* **Task item**:
Will you transcribe the entries that follow, exactly and in full?

Stored records
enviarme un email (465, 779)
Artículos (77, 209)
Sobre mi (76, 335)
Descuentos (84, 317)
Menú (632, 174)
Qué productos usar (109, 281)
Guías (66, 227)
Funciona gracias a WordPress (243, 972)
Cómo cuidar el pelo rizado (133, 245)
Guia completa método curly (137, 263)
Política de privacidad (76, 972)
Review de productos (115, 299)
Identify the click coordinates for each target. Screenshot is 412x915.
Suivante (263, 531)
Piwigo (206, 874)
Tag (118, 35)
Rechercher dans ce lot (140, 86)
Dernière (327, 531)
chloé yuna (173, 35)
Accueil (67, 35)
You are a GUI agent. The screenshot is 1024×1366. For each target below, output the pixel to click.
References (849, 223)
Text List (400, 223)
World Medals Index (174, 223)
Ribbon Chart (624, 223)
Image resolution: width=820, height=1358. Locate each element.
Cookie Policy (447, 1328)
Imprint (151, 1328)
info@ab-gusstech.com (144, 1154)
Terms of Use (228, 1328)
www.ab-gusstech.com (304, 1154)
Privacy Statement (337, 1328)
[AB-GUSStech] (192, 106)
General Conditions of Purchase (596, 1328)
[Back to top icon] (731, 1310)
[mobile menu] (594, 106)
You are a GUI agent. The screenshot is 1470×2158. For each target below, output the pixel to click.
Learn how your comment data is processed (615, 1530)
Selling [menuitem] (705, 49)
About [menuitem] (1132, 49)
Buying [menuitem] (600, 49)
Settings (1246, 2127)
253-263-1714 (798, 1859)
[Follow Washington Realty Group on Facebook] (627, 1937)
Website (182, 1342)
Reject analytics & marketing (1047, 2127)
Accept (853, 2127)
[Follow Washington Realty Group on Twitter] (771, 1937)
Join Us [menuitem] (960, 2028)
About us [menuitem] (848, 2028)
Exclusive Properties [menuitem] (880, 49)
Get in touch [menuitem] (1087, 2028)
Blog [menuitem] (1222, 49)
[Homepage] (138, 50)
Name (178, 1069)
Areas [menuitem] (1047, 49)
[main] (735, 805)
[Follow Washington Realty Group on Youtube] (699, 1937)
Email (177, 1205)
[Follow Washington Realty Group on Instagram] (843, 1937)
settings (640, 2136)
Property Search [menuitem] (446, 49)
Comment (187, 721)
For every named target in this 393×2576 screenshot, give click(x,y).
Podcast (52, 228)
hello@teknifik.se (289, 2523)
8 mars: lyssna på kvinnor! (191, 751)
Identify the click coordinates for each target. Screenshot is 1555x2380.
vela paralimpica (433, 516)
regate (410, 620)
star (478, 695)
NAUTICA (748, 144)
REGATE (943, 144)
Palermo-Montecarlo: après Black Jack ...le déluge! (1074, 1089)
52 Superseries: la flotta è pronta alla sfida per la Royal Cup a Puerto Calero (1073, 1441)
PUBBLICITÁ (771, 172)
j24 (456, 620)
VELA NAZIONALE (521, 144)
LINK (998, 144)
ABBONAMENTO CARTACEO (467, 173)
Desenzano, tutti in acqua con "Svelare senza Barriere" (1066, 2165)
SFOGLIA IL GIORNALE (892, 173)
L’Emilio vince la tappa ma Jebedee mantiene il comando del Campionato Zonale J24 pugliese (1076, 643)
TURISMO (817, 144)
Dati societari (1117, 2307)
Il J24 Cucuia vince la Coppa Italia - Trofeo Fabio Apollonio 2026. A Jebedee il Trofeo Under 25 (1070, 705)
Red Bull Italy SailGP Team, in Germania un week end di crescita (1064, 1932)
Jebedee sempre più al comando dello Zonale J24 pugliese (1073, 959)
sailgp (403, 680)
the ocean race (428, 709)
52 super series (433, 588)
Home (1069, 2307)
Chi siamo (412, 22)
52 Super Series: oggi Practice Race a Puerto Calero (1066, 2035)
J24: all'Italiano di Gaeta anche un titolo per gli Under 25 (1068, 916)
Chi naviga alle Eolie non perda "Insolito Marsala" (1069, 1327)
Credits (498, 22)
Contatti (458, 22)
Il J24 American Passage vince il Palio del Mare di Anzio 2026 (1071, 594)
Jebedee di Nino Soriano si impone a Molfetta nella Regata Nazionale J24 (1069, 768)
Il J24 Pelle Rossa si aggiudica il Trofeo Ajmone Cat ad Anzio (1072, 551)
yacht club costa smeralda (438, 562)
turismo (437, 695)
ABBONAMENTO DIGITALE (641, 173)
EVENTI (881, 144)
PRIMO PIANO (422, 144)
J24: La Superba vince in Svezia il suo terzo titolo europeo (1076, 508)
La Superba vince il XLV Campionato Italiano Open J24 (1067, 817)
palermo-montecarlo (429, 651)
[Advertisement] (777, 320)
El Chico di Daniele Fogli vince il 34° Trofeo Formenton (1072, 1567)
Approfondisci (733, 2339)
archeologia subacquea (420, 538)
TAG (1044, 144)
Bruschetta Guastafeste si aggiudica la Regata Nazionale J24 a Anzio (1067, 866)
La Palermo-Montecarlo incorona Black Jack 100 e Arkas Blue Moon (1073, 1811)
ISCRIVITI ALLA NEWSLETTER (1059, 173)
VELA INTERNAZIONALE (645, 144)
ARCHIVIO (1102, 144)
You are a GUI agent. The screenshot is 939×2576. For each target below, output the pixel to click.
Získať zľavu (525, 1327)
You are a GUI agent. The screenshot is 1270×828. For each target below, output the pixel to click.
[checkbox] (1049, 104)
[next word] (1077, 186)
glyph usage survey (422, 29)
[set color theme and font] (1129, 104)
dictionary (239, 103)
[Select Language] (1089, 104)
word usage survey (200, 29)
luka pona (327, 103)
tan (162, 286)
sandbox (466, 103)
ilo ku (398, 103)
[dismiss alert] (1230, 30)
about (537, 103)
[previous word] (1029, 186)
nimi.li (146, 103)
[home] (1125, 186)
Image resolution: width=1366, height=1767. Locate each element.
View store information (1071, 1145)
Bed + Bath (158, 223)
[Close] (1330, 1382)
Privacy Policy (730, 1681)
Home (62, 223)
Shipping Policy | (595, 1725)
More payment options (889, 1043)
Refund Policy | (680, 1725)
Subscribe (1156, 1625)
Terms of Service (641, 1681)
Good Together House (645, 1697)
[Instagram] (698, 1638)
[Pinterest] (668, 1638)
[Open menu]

* **Task answer**:
enviarme un email (465, 779)
Artículos (77, 209)
Sobre mi (76, 335)
Descuentos (84, 317)
Menú (632, 174)
Qué productos usar (109, 281)
Guías (66, 227)
Funciona gracias a WordPress (243, 972)
Cómo cuidar el pelo rizado (133, 245)
Guia completa método curly (137, 263)
Política de privacidad (76, 972)
Review de productos (115, 299)
Identify the click coordinates for each target. Screenshot is 412x915.
Suivante (263, 531)
Piwigo (206, 874)
Tag (118, 35)
Rechercher dans ce lot (140, 86)
Dernière (327, 531)
chloé yuna (173, 35)
Accueil (67, 35)
You are a GUI agent. The screenshot is 1024×1366. For each target below, output the pixel to click.
References (849, 223)
Text List (400, 223)
World Medals Index (174, 223)
Ribbon Chart (624, 223)
Image resolution: width=820, height=1358. Locate each element.
Cookie Policy (447, 1328)
Imprint (151, 1328)
info@ab-gusstech.com (144, 1154)
Terms of Use (228, 1328)
www.ab-gusstech.com (304, 1154)
Privacy Statement (337, 1328)
[AB-GUSStech] (192, 106)
General Conditions of Purchase (596, 1328)
[Back to top icon] (731, 1310)
[mobile menu] (594, 106)
You are a GUI agent. The screenshot is 1470×2158. For each target below, output the pixel to click.
Learn how your comment data is processed (615, 1530)
Selling [menuitem] (705, 49)
About [menuitem] (1132, 49)
Buying [menuitem] (600, 49)
Settings (1246, 2127)
253-263-1714 (798, 1859)
[Follow Washington Realty Group on Facebook] (627, 1937)
Website (182, 1342)
Reject analytics & marketing (1047, 2127)
Accept (853, 2127)
[Follow Washington Realty Group on Twitter] (771, 1937)
Join Us [menuitem] (960, 2028)
About us [menuitem] (848, 2028)
Exclusive Properties [menuitem] (880, 49)
Get in touch [menuitem] (1087, 2028)
Blog [menuitem] (1222, 49)
[Homepage] (138, 50)
Name (178, 1069)
Areas [menuitem] (1047, 49)
[main] (735, 805)
[Follow Washington Realty Group on Youtube] (699, 1937)
Email (177, 1205)
[Follow Washington Realty Group on Instagram] (843, 1937)
settings (640, 2136)
Property Search [menuitem] (446, 49)
Comment (187, 721)
For every named target in this 393×2576 screenshot, give click(x,y).
Podcast (52, 228)
hello@teknifik.se (289, 2523)
8 mars: lyssna på kvinnor! (191, 751)
Identify the click coordinates for each target. Screenshot is 1555x2380.
vela paralimpica (433, 516)
regate (410, 620)
star (478, 695)
NAUTICA (748, 144)
REGATE (943, 144)
Palermo-Montecarlo: après Black Jack ...le déluge! (1074, 1089)
52 Superseries: la flotta è pronta alla sfida per la Royal Cup a Puerto Calero (1073, 1441)
PUBBLICITÁ (771, 172)
j24 (456, 620)
VELA NAZIONALE (521, 144)
LINK (998, 144)
ABBONAMENTO CARTACEO (467, 173)
Desenzano, tutti in acqua con "Svelare senza Barriere" (1066, 2165)
SFOGLIA IL GIORNALE (892, 173)
L’Emilio vince la tappa ma Jebedee mantiene il comando del Campionato Zonale J24 pugliese (1076, 643)
TURISMO (817, 144)
Dati societari (1117, 2307)
Il J24 Cucuia vince la Coppa Italia - Trofeo Fabio Apollonio 2026. A Jebedee il Trofeo Under 25 (1070, 705)
Red Bull Italy SailGP Team, in Germania un week end di crescita (1064, 1932)
Jebedee sempre più al comando dello Zonale J24 pugliese (1073, 959)
sailgp (403, 680)
the ocean race (428, 709)
52 super series (433, 588)
Home (1069, 2307)
Chi siamo (412, 22)
52 Super Series: oggi Practice Race a Puerto Calero (1066, 2035)
J24: all'Italiano di Gaeta anche un titolo per gli Under 25 (1068, 916)
Chi naviga alle Eolie non perda "Insolito Marsala" (1069, 1327)
Credits (498, 22)
Contatti (458, 22)
Il J24 American Passage vince il Palio del Mare di Anzio 2026 (1071, 594)
Jebedee di Nino Soriano si impone a Molfetta nella Regata Nazionale J24 (1069, 768)
Il J24 Pelle Rossa si aggiudica il Trofeo Ajmone Cat ad Anzio (1072, 551)
yacht club costa smeralda (438, 562)
turismo (437, 695)
ABBONAMENTO DIGITALE (641, 173)
EVENTI (881, 144)
PRIMO PIANO (422, 144)
J24: La Superba vince in Svezia il suo terzo titolo europeo (1076, 508)
La Superba vince il XLV Campionato Italiano Open J24 (1067, 817)
palermo-montecarlo (429, 651)
[Advertisement] (777, 320)
El Chico di Daniele Fogli vince il 34° Trofeo Formenton (1072, 1567)
Approfondisci (733, 2339)
archeologia subacquea (420, 538)
TAG (1044, 144)
Bruschetta Guastafeste si aggiudica la Regata Nazionale J24 a Anzio (1067, 866)
La Palermo-Montecarlo incorona Black Jack 100 e Arkas Blue Moon (1073, 1811)
ISCRIVITI ALLA NEWSLETTER (1059, 173)
VELA INTERNAZIONALE (645, 144)
ARCHIVIO (1102, 144)
You are a GUI agent. The screenshot is 939×2576. For each target below, output the pixel to click.
Získať zľavu (525, 1327)
You are a GUI agent. The screenshot is 1270×828. For each target below, output the pixel to click.
[checkbox] (1049, 104)
[next word] (1077, 186)
glyph usage survey (422, 29)
[set color theme and font] (1129, 104)
dictionary (239, 103)
[Select Language] (1089, 104)
word usage survey (200, 29)
luka pona (327, 103)
tan (162, 286)
sandbox (466, 103)
ilo ku (398, 103)
[dismiss alert] (1230, 30)
about (537, 103)
[previous word] (1029, 186)
nimi.li (146, 103)
[home] (1125, 186)
Image resolution: width=1366, height=1767. Locate each element.
View store information (1071, 1145)
Bed + Bath (158, 223)
[Close] (1330, 1382)
Privacy Policy (730, 1681)
Home (62, 223)
Shipping Policy | (595, 1725)
More payment options (889, 1043)
Refund Policy | (680, 1725)
Subscribe (1156, 1625)
Terms of Service (641, 1681)
Good Together House (645, 1697)
[Instagram] (698, 1638)
[Pinterest] (668, 1638)
[Open menu]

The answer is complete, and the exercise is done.